FitzPatrick's wife seeks a share of €40m investments
The wife of former Anglo Irish Bank chairman Sean FitzPatrick is claiming that €40m of his investments were mostly funded from loan accounts in their joint names before he was declared bankrupt in 2010, the High Court has been told.
Catriona FitzPatrick, of Whitshed Road, Greystones, Co Wicklow, says that under family law she has a beneficial interest in these investments regardless of the bankruptcy.
The court was told that €45m was realised from the sale of those assets.
The official assignee (OA) in bankruptcy, Chris Lehane and Irish Bank Resolution Corporation (IBRC), which acquired Anglo after its collapse, says Ms FitzPatrick has no legal, equitable or beneficial interest in assets held in the sole name of her husband.
Ms FitzPatrick has brought proceedings against the OA and her husband (as the bankrupt), claiming she has an entitlement to various assets that include property, shares and bonds.
The OA has brought his own proceedings against Mrs FitzPatrick and the couple's three children, David, Jonathan and Sara FitzPatrick, while IBRC has brought separate related proceedings against Mrs FitzPatrick.
Mr FitzPatrick was declared bankrupt in 2010 with assets of €47m and debts of €147m. He is now out of bankruptcy.
Gerard Durcan SC, for Ms FitzPatrick and the children, said her case related to her claim under Section 36 of the 1995 Family Law Act covering a spouse's entitlement to property.
Ms FitzPatrick would also be arguing in relation to the IBRC proceedings that a 2009 loan facility letter was issued which provided a "non-recourse" clause, meaning the bank could not have recourse to her or her children in event of default.
IBRC denies she is entitled to claim non-recourse.
The OA, in his proceedings, says he is not bound by the non-recourse clause.
The court heard direct evidence and cross examination of Frank Walsh, a forensic accountant employed by Ms FitzPatrick seven years ago, in relation to a "source of funds" document he prepared.

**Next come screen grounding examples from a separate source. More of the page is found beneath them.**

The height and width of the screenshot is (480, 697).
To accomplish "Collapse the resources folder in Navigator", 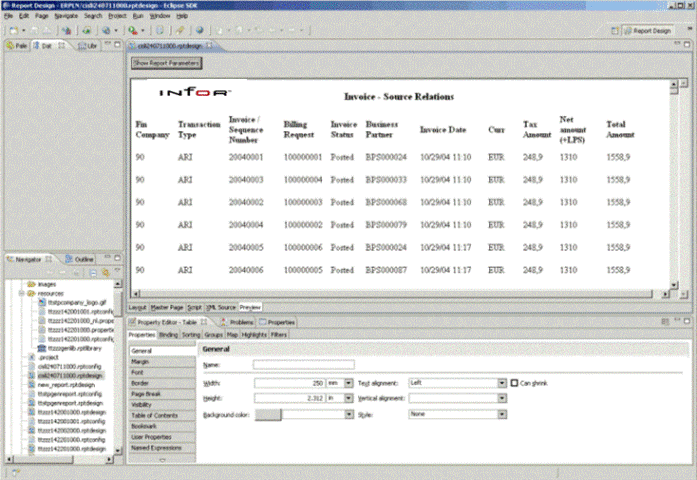I will (20, 294).
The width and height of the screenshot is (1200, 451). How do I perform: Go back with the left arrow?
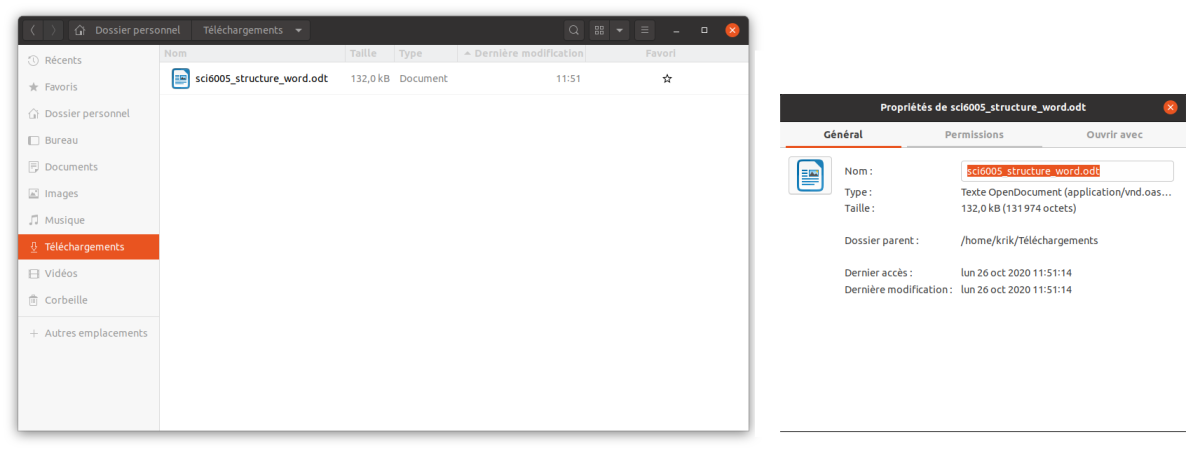(32, 30)
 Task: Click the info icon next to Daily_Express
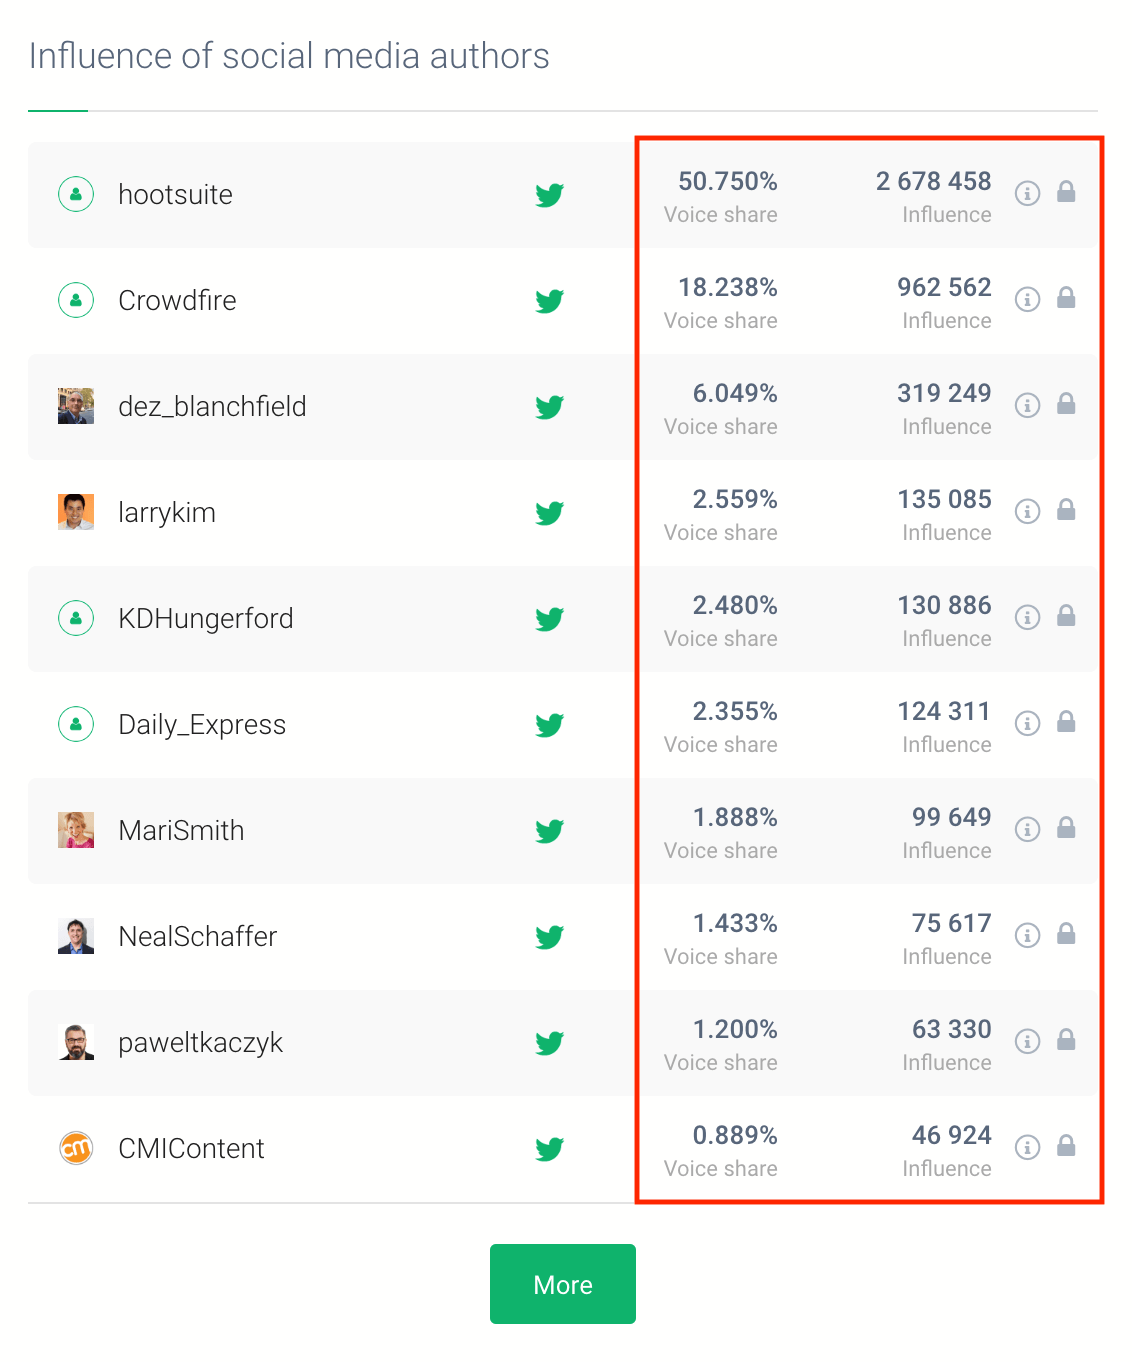point(1027,724)
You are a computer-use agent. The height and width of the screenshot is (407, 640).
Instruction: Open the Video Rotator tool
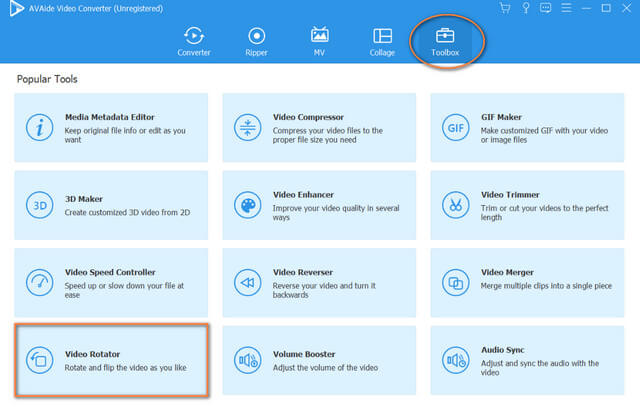tap(111, 360)
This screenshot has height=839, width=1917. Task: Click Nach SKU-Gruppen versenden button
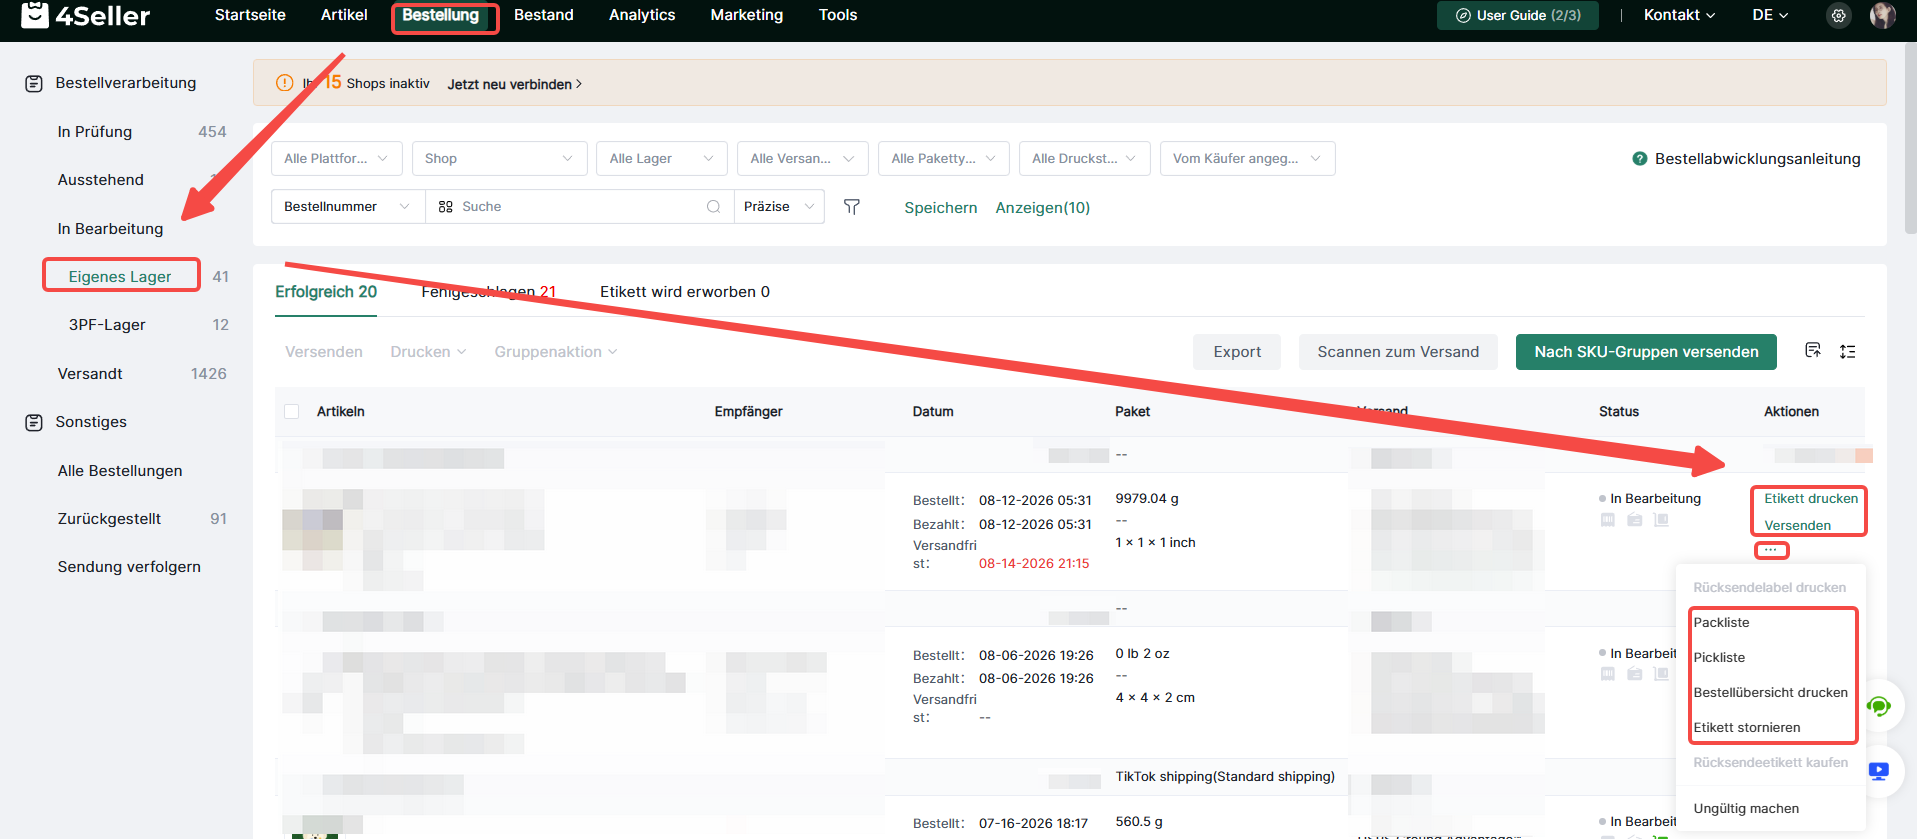pos(1646,352)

The investments, Mr Walsh said, were all in Mr FitzPatrick's sole name.
However, the loan funding was in their joint names and payments were made mainly through a deposit account also in their joint names. The investments were with names including Digicel, Berlin Property Investment, BNP Parisbas, and Ulster Bank Private Equity.

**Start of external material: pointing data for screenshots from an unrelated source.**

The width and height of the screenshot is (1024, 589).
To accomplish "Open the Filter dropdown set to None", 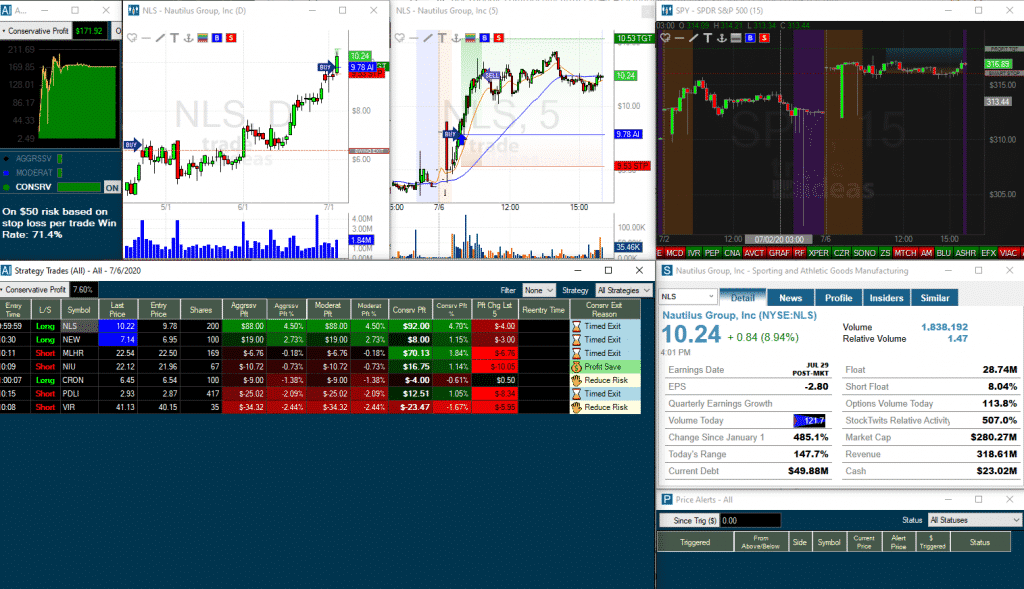I will [539, 289].
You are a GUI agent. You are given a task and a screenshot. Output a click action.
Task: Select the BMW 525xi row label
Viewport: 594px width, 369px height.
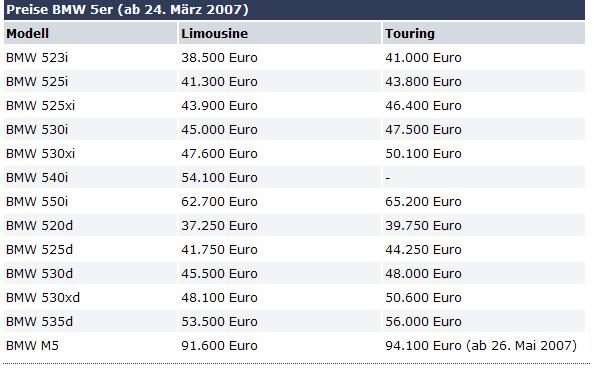click(41, 105)
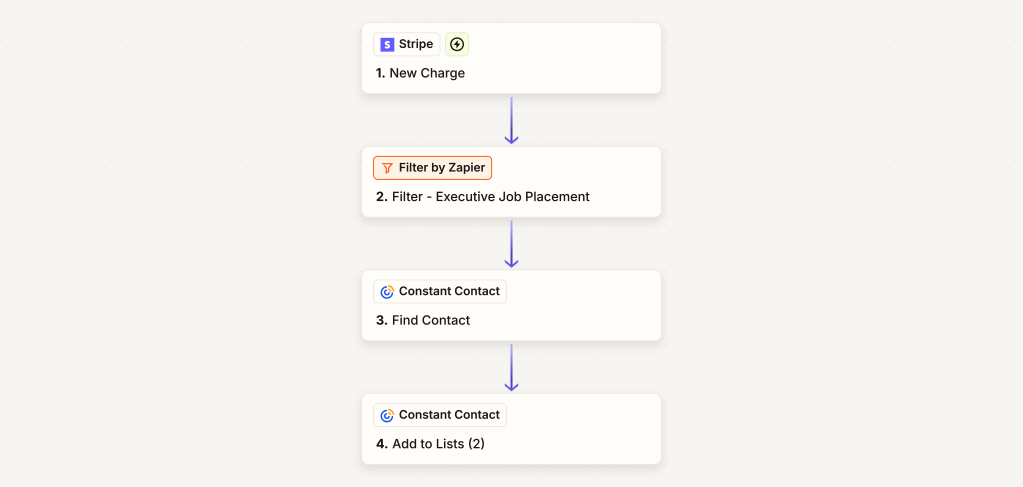Open the New Charge step title

(427, 73)
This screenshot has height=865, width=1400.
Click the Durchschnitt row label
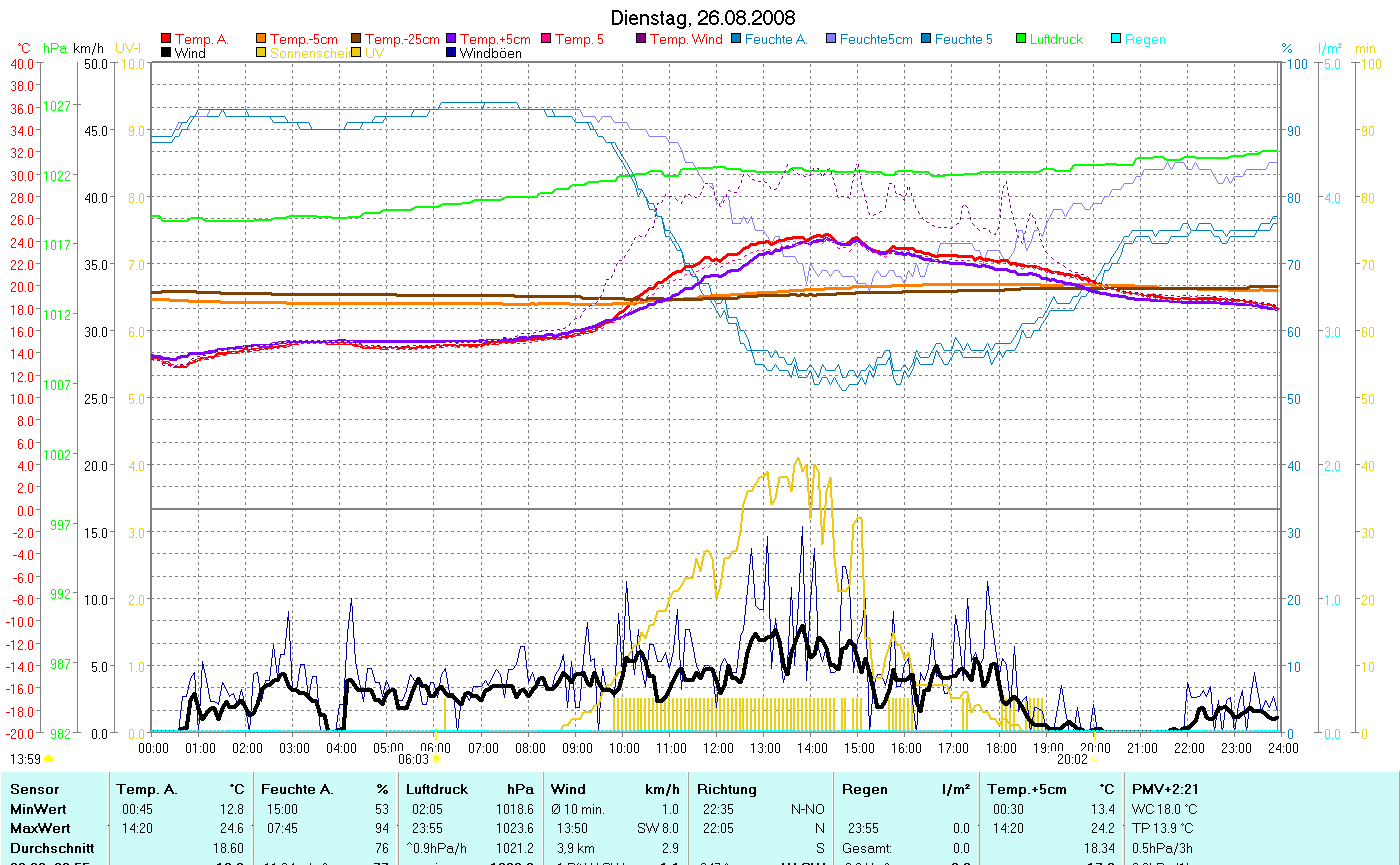coord(52,847)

Asked by Mr Durcan how much was realised from the sale of those assets, Mr Walsh said it was around €45m.
Cross-examined by Paul Gallagher SC for the OA, Mr Walsh agreed he had not read all of the loan facility letters as they related to the individual investments as part of his work, but said this was because all other facility letters had been superseded by one issued in February 2009.
He said he was not a banking expert and his role was to assist in the preparation of the "source of funds" document.
Cross-examination of Mr Walsh by Paul Gardiner SC for IBRC continues today.